Hoyer: Wir Apotheken sehen uns als wichtiger Partner im Gesundheitssystem – auf den auch in Krisenzeiten Verlass ist. Wir haben beim ersten Lockdown unsere Standfestigkeit bewiesen und waren auch dann im vollen Umfang erreichbar, wenn andere Gesundheitsanbieter ihre Ordinationen auf Notbetrieb umgestellt oder geschlossen hatten. Impfen ist für uns Apotheker ein wichtiger Bestandteil der Vorsorge. In vielen Ländern Europas dürfen Apotheken schon impfen und dadurch wurde die Durchimpfungsrate und Dokumentation stark verbessert. Wir können durch diese Dienstleistung einerseits die Ärzte entlasten, die mit den geplanten Coronaimpfungen sehr hohem Arbeitsdruck ausgesetzt sind und andererseits den Kunden Wege und Zeit ersparen. Schon 2020 wurden durch die Pandemie etwa viele Zeckenimpfungen nicht durchgeführt und dadurch haben wir mit über 200 Zeckenerkrankungen einen langjährigen Höchstwert erreicht. Um impfen zu dürfen, hat die Apothekerkammer ähnlich dem Schweizer Model eine sehr intensive und moderne Impfausbildung zusammengestellt. Das Wissen über Impfungen gehört außerdem zum Ausbildungsplan im Pharmaziestudium.
Tips: Hast du einen Appell an die Regierung?

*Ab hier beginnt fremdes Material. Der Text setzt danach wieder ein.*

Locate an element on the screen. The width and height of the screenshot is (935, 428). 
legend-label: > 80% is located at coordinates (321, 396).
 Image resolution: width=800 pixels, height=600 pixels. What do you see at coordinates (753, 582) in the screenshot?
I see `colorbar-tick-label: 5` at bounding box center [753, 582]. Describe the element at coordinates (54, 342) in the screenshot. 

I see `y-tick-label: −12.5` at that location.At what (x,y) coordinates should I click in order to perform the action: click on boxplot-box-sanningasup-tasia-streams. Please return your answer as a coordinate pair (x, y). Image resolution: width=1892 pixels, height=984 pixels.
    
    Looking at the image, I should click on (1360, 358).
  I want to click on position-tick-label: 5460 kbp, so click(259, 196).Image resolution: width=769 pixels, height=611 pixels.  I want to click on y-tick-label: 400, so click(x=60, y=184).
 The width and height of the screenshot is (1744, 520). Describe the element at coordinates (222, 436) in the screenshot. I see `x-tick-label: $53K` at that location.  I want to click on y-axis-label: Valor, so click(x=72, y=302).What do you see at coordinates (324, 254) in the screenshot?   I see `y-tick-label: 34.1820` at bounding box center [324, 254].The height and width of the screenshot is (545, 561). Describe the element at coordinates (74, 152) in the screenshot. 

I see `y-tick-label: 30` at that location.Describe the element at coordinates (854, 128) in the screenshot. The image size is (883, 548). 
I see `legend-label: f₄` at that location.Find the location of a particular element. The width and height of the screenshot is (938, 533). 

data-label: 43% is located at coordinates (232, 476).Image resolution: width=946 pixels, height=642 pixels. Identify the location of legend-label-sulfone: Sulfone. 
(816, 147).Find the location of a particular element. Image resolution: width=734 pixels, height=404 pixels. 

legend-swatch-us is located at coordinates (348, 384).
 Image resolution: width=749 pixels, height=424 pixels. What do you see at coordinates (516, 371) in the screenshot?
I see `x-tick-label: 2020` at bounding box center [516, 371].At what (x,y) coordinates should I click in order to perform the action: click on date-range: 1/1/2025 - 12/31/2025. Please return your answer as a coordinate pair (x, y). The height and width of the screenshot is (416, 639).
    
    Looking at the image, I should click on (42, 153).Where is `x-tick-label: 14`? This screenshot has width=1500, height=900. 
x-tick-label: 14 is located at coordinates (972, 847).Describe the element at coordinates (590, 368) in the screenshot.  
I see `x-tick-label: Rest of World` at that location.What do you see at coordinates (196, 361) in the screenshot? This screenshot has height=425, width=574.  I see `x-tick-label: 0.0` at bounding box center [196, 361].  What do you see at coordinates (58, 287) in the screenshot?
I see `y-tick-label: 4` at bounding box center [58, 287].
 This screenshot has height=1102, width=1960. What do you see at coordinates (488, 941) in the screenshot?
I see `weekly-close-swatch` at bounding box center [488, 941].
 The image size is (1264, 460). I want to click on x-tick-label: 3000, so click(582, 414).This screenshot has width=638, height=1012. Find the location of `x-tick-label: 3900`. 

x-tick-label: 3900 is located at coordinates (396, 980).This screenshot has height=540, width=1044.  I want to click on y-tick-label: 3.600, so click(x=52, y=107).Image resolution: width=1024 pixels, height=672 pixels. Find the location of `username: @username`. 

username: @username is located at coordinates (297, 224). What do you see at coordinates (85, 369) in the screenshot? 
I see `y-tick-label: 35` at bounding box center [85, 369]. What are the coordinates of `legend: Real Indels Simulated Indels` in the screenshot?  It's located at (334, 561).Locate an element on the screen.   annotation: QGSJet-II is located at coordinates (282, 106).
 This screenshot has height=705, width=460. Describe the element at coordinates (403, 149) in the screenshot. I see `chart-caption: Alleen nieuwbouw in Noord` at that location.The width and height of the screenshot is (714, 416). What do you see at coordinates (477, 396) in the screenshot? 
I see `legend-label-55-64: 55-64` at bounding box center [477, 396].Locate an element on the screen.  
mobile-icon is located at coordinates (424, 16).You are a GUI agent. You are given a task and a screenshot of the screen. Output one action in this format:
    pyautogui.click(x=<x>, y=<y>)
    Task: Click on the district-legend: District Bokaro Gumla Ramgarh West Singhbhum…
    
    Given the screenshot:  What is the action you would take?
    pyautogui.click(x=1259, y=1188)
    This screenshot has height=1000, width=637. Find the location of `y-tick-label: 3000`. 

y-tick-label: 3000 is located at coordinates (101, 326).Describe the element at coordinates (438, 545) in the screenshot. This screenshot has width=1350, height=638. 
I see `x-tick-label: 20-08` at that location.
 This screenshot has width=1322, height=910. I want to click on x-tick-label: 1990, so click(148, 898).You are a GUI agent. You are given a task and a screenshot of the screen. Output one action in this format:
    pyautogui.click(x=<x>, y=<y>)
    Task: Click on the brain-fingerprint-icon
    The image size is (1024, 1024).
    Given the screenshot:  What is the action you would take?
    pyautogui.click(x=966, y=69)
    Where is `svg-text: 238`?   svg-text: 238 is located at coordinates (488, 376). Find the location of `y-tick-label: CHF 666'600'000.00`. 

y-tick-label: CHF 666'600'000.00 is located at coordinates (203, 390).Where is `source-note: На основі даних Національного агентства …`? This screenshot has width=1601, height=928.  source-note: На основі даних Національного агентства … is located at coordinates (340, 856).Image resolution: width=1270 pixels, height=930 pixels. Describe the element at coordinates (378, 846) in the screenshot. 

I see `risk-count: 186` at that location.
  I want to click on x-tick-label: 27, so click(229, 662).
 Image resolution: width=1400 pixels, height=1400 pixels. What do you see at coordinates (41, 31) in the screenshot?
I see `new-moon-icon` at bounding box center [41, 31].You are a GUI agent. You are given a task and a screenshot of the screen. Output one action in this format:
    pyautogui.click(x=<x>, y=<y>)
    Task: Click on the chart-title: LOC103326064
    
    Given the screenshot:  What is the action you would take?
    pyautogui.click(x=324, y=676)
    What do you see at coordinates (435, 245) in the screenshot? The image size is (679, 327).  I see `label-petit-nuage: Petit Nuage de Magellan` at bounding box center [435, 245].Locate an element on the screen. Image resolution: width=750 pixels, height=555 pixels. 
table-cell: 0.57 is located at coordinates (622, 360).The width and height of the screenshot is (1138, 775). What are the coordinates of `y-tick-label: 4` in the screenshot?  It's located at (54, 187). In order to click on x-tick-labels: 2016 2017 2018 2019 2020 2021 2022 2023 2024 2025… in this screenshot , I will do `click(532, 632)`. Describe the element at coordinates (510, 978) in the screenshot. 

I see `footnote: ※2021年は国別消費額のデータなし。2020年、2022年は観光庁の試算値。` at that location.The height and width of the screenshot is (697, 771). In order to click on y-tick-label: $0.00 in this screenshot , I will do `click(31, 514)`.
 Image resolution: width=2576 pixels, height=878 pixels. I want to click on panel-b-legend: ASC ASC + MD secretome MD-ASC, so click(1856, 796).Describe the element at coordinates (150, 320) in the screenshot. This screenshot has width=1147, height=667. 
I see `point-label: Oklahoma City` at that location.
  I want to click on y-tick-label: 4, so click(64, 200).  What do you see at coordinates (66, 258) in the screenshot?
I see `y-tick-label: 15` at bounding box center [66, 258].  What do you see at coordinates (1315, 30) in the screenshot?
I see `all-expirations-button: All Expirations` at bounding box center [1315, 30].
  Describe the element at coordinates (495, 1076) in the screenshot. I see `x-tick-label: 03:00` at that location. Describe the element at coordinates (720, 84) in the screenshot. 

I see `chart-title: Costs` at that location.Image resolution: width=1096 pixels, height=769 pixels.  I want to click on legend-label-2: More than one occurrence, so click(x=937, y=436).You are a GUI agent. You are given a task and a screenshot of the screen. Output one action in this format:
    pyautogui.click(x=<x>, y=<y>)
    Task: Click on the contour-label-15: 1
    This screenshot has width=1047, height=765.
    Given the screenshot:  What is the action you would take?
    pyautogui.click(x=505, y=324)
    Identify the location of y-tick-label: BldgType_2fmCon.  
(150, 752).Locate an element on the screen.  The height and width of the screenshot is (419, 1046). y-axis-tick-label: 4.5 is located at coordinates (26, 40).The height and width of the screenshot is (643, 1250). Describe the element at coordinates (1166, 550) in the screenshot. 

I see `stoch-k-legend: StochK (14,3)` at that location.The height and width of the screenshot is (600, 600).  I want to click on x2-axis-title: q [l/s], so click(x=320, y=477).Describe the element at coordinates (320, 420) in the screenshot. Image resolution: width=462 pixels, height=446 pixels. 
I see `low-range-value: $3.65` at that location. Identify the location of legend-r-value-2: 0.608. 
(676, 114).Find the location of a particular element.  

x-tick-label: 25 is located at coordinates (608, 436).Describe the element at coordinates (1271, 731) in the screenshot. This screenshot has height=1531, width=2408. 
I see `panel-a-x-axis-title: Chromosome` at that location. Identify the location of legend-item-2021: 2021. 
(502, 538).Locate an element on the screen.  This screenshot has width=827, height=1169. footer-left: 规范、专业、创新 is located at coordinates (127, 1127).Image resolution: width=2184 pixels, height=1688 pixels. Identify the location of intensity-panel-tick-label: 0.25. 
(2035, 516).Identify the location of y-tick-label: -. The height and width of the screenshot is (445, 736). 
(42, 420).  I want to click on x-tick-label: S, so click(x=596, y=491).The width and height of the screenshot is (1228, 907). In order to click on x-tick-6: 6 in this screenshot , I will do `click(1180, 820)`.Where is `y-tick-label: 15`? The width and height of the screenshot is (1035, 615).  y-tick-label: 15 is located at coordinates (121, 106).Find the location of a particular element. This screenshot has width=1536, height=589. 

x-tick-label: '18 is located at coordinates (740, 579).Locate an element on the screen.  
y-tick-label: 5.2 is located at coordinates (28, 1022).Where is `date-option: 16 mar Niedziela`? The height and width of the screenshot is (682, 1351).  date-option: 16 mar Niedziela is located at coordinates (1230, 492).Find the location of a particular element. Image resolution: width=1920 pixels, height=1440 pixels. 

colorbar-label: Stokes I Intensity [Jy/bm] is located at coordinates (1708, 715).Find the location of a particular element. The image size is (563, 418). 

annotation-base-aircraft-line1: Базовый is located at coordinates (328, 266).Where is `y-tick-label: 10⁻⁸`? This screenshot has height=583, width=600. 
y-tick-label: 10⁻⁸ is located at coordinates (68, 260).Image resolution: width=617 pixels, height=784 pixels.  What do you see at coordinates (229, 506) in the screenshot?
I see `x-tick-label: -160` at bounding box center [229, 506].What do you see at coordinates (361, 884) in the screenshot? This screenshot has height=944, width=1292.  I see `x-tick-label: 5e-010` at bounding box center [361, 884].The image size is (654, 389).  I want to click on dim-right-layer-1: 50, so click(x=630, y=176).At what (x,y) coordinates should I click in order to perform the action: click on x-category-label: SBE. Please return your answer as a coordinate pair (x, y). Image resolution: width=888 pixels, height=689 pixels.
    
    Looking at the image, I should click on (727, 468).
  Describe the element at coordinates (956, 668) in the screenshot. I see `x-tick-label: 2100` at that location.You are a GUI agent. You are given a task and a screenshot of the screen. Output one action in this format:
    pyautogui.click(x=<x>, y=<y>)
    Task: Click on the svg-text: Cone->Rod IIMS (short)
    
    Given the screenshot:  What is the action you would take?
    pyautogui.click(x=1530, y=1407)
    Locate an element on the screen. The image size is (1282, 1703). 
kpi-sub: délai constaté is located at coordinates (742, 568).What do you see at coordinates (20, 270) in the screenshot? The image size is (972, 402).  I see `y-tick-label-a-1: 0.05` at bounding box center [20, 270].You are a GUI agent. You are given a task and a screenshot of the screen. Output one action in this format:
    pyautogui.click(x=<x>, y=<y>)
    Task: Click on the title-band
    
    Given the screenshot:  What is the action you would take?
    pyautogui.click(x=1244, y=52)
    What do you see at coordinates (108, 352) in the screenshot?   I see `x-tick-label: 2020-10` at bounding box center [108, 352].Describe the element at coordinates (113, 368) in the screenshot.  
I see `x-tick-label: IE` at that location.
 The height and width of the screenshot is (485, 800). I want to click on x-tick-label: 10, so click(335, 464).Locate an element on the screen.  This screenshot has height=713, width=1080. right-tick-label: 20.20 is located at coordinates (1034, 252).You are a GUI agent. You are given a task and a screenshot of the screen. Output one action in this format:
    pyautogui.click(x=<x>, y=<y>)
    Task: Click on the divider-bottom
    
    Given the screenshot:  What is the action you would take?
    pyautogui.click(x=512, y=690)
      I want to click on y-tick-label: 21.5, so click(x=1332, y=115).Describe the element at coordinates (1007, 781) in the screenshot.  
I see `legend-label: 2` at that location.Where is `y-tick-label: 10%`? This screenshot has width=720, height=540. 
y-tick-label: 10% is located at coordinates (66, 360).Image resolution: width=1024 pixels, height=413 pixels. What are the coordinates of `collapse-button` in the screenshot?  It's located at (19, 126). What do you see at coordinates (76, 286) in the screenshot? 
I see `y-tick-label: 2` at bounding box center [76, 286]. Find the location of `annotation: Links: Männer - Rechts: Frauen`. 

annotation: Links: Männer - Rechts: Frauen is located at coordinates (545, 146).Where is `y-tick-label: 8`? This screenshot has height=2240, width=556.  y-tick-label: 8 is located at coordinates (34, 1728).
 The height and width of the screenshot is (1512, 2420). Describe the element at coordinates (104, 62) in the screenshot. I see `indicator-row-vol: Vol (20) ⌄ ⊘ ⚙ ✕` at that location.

Hoyer: Ja mehrere: Ich wünsche mir eine der aktuellen Situation entsprechende Wertschätzung der Leistung unserer Mitarbeiter in den Apotheken und nicht ein Übersehen, weil wir ja sowieso immer da sind. Wir testen aktuell in den Apotheken, sind einem hohen Infektionsrisiko ausgesetzt und sind aber in der Impfstrategie leider ganz weit nach hinten gereiht worden. Das schmerzt mich sehr. Ich wünsche mir eine aktive Einbindung in das Coronaimpfkonzept und eine Erlaubnis, wichtige Impfungen wie Zecken, Grippe und Corona in den Apotheken durchzuführen zu dürfen. Wir können durch unser Wissen, den niederschwelligen Zugang und die hohe Anzahl an Kundenkontakten alle Fragen zu den Impfungen und eventuellen Impfängsten beantworten. Dadurch wird das Gesundheitssystem entlastet und die Durchimpfungsraten schneller erhöht.